Lot 140

Monaco 2012

1980 Ducati 860 Corsa


€8,775 EUR | Sold

Monaco | Monaco, Monaco



Frame No.
Engine No.

Specifications: 864 cc SOHC Desmo V-twin, five speeds.

By 1973, prospects for Ducati in Formula 750 looked bleak thanks to the rise of the two-strokes. As a result, Fabio Taglioni decided to focus on endurance racing, which did not have any engine restrictions.

By fitting the 86-mm racing pistons from the 450 single to the 750 V-twin, an 864-cc engine was created and made its debut at the Barcelona 24 Hour Race in 1973. The race took place in the 2.25-mile street course at Montjuich Park in July, and riders Salvador Canellas and Benjamin Grau won at an average speed of 71 mph, completing 720 laps and beating the 2nd place Bultaco by 16 laps. Like the Imola racers, they used the early 750 round case engines, with dry clutch and centre axle Marzocchi forks and Lockheed pattern Scarab brakes.

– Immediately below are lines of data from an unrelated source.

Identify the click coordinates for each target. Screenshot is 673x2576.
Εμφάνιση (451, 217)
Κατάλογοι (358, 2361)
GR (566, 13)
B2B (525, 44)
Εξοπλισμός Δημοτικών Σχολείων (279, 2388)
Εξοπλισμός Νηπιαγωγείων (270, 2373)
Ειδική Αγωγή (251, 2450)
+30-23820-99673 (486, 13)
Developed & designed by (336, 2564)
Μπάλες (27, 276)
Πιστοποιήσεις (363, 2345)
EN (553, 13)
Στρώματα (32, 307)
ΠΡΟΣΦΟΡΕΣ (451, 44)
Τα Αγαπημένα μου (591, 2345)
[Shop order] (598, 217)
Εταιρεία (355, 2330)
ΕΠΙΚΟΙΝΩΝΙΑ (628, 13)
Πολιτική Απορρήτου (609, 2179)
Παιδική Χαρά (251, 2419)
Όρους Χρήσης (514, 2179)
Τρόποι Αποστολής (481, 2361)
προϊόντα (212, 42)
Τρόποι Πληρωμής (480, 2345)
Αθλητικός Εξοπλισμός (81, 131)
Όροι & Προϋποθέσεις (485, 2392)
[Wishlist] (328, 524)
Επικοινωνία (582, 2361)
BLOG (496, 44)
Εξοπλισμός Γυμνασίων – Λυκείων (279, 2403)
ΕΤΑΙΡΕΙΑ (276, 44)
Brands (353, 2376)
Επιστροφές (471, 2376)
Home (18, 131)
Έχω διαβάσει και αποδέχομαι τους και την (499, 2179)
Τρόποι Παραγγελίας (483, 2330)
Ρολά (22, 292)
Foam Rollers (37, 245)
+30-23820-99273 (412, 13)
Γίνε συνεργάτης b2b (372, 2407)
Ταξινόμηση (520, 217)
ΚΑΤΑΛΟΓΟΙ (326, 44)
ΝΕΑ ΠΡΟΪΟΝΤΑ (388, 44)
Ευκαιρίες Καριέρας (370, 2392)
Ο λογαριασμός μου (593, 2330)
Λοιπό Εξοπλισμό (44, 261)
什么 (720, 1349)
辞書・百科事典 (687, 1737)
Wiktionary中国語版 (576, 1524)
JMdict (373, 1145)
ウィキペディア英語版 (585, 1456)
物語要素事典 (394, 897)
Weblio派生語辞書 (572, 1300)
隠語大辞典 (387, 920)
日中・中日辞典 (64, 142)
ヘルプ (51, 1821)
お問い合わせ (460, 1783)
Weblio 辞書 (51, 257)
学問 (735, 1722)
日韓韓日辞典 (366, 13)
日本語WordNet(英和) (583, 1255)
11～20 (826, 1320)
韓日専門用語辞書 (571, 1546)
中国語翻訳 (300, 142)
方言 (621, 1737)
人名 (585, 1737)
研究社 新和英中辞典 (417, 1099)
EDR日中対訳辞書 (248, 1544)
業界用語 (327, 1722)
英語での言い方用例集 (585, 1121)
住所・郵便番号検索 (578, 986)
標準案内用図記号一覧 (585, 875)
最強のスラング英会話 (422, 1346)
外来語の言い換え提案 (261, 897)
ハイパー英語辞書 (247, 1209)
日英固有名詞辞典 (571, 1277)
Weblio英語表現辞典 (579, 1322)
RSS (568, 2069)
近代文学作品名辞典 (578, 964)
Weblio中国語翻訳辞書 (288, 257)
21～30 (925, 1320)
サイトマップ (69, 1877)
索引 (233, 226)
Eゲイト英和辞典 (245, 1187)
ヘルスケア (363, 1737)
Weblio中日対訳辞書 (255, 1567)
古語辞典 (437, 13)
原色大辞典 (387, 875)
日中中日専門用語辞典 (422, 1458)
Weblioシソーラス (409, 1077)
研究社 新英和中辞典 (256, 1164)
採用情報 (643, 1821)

The 750 Super Sport went into production in 1974, but Grau and Canellas returned to the Barcelona 24 Hours again, with the 860 bike now producing 90 horsepower. They led once again, but this time the gearbox failed at hour 16. Their third attempt at Montjuich occurred in 1975, when their 905-cc V-twin won at 71.74 mph, and they beat their early record by 11 laps.

Meanwhile, the square-case 860-cc engine had made its way into the 750 SS frame to create the 900 SS. One could still get a 750 SS in 1975, but it had a sleeved-down version of the square-case motor. At least the 900 SS owed little to the disappointing 860 GT and retained the right-side gearshift, small CEV taillight, fibreglass fuel tank, open bell-mouth carburettors and no provision for turn signals. These were still basically production racers but with some serious reliability problems. Chief among them were an abrupt ignition advance and heavier pistons, which placed an unsupportable strain on big end bearings.

The problems would be addressed in 1978 with the 900 SS and 750 SS gaining a steel tank instead of the pretty Imola fibreglass one, a left-side gear shift, smaller 32-mm carburettors, quiet Lafranconi silencers and Aprilia switch gear. Luckily many bikes came with the real Contis pipes and 40-mm Dell’Orto carburettors in the crate.

The bike on offer here is a 1980 model and has benefitted from an NCR race kit and is said to have period competition history, being presented in the condition in which it was last raced. It has Marzocchi forks and adjustable rear shock absorbers, PHM 40-mm Dell’Orto carburettors, Brembo brakes, Campagnolo rims and a big-valve engine with race cam, race pistons and special clutch. While it will need fettling, the new owner will certainly enjoy its performance.